↓

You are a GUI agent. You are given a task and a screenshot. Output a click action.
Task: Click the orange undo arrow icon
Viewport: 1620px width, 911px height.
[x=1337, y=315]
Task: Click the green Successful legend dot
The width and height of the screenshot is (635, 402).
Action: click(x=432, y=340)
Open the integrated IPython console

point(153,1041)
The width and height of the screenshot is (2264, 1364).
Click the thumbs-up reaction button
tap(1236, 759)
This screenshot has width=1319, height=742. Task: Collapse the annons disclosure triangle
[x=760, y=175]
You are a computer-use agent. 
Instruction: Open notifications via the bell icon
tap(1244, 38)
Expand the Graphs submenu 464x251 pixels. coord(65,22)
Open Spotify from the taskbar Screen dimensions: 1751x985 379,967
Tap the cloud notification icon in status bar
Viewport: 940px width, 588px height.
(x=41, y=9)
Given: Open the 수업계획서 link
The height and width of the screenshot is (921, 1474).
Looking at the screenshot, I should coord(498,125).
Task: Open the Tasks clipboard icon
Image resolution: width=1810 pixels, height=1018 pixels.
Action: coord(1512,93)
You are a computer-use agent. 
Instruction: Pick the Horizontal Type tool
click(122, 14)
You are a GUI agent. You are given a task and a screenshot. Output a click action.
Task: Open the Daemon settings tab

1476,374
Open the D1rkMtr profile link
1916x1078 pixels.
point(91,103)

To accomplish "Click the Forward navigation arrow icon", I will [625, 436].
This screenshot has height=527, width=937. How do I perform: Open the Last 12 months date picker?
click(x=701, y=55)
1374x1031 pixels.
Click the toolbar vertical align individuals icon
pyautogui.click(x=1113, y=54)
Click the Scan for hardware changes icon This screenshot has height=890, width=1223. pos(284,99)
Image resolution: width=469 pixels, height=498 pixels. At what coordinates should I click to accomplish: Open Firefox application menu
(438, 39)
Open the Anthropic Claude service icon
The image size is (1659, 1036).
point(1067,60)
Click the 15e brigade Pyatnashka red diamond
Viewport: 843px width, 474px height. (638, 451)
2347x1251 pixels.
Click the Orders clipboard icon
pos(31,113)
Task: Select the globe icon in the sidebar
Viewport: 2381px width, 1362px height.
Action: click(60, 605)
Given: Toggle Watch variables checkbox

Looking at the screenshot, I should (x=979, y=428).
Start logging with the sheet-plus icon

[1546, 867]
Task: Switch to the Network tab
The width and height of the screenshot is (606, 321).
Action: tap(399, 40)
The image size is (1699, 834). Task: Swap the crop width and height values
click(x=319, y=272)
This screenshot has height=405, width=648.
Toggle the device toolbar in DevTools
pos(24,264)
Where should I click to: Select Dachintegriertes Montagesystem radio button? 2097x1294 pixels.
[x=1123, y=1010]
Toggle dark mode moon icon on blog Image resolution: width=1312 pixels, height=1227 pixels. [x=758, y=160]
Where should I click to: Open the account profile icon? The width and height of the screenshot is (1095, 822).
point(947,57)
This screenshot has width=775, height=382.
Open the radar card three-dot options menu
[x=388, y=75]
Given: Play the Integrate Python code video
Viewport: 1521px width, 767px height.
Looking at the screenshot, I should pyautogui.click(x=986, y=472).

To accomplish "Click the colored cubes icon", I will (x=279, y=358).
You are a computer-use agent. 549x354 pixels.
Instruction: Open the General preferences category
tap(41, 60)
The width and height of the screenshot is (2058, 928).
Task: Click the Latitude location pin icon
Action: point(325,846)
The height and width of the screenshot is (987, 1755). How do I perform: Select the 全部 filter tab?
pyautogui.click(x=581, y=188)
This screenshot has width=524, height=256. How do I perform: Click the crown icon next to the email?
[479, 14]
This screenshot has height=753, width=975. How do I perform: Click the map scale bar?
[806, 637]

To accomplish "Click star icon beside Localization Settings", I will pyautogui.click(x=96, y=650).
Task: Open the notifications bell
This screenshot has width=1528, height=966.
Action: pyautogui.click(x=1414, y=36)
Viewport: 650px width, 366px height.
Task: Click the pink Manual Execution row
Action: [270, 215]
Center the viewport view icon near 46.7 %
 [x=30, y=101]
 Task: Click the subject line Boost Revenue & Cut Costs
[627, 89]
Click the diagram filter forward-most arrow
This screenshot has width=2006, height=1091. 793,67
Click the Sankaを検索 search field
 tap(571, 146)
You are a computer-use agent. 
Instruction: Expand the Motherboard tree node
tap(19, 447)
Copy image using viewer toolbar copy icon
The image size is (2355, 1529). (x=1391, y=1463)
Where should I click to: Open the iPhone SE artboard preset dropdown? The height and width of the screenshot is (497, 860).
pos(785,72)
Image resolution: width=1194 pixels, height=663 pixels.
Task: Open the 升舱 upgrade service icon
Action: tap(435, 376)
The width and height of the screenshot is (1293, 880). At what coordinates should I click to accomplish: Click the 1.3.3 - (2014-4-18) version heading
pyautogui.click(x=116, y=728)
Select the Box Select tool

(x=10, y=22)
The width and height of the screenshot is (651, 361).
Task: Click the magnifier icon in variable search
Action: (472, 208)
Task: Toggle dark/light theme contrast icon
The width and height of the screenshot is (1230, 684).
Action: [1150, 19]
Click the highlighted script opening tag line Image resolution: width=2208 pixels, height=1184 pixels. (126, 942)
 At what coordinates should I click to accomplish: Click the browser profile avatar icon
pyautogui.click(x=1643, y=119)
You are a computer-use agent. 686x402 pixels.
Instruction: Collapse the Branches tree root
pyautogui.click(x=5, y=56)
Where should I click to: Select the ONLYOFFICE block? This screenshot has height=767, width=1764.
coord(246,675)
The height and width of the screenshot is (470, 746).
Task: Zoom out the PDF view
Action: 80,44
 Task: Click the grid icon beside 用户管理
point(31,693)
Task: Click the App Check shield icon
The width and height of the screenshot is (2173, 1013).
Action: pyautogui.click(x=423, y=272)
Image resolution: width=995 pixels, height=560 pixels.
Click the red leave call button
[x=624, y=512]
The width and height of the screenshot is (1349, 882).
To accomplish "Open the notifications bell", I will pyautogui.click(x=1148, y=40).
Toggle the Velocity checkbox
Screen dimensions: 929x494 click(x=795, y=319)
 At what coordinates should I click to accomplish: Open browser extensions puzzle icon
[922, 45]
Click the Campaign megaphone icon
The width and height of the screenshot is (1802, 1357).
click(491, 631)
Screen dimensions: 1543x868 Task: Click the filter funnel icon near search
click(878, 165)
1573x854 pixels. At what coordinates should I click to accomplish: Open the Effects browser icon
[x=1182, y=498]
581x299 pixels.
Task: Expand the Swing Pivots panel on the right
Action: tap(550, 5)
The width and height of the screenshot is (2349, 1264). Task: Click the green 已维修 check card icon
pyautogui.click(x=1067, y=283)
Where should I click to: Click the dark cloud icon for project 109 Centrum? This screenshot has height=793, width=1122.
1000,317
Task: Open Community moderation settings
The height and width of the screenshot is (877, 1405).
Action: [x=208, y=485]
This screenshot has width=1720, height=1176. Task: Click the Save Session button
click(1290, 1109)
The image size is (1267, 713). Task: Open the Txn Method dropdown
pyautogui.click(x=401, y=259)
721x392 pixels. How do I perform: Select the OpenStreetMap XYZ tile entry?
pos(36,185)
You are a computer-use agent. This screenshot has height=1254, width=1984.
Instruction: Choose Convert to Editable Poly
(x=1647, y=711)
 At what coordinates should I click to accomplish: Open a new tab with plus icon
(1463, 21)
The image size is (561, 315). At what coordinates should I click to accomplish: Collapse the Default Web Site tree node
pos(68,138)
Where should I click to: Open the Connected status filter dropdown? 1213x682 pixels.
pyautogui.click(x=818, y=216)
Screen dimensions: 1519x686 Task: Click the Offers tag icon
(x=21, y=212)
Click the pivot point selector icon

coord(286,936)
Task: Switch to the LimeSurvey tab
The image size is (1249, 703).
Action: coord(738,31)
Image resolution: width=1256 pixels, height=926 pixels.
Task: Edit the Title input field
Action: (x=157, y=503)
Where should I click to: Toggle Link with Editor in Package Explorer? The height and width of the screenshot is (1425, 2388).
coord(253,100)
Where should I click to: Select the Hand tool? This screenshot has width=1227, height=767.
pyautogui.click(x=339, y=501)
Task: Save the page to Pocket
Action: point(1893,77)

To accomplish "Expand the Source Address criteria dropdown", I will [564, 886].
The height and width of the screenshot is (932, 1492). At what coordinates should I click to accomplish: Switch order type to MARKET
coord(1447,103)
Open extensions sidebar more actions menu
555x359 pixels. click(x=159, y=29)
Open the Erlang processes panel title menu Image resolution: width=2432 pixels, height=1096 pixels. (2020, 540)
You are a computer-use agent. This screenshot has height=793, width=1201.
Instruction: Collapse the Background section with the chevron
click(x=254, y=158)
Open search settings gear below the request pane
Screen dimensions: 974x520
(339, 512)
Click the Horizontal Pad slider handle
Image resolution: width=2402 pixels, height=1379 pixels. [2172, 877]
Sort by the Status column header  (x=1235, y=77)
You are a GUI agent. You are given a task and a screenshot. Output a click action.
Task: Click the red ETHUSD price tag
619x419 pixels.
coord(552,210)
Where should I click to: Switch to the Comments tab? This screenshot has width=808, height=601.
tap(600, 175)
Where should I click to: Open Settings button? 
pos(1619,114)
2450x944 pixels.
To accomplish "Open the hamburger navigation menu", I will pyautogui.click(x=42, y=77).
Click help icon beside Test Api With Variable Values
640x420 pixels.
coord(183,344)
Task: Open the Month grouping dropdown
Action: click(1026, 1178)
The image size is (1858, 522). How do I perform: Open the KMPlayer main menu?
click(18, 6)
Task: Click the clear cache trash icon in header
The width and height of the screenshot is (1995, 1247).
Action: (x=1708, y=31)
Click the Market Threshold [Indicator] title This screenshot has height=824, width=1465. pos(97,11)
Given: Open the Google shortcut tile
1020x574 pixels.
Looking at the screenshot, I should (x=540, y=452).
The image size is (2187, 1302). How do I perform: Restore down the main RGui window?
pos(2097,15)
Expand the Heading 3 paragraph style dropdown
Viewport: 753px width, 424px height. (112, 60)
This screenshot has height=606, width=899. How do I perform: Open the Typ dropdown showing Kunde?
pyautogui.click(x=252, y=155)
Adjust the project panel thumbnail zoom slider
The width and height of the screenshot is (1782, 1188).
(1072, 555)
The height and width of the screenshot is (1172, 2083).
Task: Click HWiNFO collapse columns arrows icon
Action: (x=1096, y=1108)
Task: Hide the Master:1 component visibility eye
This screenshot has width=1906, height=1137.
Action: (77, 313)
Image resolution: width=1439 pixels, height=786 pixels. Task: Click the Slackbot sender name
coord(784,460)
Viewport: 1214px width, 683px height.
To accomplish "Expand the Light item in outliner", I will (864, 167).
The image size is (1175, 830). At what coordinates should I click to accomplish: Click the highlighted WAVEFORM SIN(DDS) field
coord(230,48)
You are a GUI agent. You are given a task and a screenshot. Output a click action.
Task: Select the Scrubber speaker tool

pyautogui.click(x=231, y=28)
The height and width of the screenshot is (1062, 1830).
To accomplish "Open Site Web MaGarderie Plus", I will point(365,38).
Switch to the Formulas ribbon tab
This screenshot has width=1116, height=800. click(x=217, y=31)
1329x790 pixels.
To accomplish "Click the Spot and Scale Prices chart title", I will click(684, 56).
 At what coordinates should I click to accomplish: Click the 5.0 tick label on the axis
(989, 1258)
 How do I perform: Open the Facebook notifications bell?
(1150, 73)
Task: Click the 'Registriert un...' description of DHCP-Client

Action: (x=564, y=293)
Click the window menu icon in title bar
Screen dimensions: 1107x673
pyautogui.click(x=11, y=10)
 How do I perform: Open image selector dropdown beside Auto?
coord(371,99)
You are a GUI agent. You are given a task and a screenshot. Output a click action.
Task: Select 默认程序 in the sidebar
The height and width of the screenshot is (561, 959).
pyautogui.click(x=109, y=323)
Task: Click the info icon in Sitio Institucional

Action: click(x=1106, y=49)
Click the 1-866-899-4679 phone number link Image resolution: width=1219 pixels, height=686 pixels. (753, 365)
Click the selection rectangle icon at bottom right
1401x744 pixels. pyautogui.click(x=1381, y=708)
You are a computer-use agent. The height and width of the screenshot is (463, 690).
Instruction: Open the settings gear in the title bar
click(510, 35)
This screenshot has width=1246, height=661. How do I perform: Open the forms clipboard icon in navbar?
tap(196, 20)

↑

The answer must consist solely of the lines from the first line of the data to the line holding "Expand the Graphs", each given again exactly.

→ **RESULT OF THIS TASK**:
You are a GUI agent. You are given a task and a screenshot. Output a click action.
Task: Click the orange undo arrow icon
Viewport: 1620px width, 911px height.
[x=1337, y=315]
Task: Click the green Successful legend dot
The width and height of the screenshot is (635, 402).
Action: click(x=432, y=340)
Open the integrated IPython console

point(153,1041)
The width and height of the screenshot is (2264, 1364).
Click the thumbs-up reaction button
tap(1236, 759)
This screenshot has width=1319, height=742. Task: Collapse the annons disclosure triangle
[x=760, y=175]
You are a computer-use agent. 
Instruction: Open notifications via the bell icon
tap(1244, 38)
Expand the Graphs submenu 464x251 pixels. coord(65,22)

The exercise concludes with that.